The study shows that a barnacle releases a mix of two chemicals, palmitic acid and a phospholipid, which together stop mussels from sticking to surfaces by interfering with the proteins they use to attach. This is a marine ecology finding and does not relate to human health or the peptide palmitoyl‑dipeptide‑6.

Chemical warfare among marine sessile organisms remains poorly understood. Chemical defense in calcareous-shelled organisms in particular has been largely neglected, yet this may be important in spatial dominance of crowded intertidal ecosystems. Using field survey data, spatial competition in intertidal zones between two calcareous-shelled sessile species are discovered, the barnacle Balanus albicostatus and the mussel Vignadula atrata.
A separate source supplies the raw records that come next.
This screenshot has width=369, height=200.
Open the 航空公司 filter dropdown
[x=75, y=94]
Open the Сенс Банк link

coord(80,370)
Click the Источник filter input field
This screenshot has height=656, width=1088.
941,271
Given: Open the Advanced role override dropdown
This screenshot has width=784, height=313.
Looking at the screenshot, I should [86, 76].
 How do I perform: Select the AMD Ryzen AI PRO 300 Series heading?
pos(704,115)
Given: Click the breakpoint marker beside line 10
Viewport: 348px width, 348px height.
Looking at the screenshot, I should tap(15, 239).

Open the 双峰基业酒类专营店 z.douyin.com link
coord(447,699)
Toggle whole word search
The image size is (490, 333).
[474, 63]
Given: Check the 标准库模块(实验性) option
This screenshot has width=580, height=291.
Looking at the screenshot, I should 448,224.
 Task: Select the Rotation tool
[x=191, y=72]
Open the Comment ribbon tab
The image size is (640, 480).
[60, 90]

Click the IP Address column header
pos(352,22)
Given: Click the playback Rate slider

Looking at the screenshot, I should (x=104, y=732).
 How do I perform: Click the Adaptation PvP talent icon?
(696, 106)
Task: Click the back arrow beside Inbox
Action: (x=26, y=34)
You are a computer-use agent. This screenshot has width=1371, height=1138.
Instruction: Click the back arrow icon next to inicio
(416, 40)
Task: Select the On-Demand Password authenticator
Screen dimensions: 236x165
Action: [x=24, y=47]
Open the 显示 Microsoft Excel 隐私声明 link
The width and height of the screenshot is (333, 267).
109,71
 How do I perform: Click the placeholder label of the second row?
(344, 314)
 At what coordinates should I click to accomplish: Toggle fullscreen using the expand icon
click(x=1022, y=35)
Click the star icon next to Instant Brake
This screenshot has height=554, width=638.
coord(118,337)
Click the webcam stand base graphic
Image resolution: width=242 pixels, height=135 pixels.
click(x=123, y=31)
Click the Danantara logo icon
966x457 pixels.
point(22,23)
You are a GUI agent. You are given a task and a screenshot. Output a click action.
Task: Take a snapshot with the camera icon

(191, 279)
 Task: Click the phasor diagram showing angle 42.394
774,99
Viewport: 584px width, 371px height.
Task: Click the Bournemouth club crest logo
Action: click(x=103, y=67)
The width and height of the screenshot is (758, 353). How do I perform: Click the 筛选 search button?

Using chemical analysis and bioassays, it is found that B. albicostatus releases chemical cues with inhibitory activity against the attachment of V. atrata. This allelochemical is identified as a blend of palmitic acid (PA) and 1-palmitoyl-sn-glycero-3-phosphocholine (PGPC) in a synergistic and unique ratio (1:1.92). This mixture of PA and PGPC synergistically reduced byssus thread production, adhesive plaque area and adhesion force of mussel foot proteins (MFPs) in V. atrata. Further analysis showed that this mixture down-regulated expression of the genes associated with byssus formation and adhesion (PreCol-NG, MFP2, MFP11, Tyr, BPP4, and PPO) and led to a lower activity of the enzyme polyphenol oxidase essential to mussel attachment, implying an underlying mechanism by which allelochemicals inhibit mussel attachment. This underlines the importance of allelopathy in interspecies competition between calcareous-shelled sessile organisms and provides information which may be useful for developing novel biofouling control systems.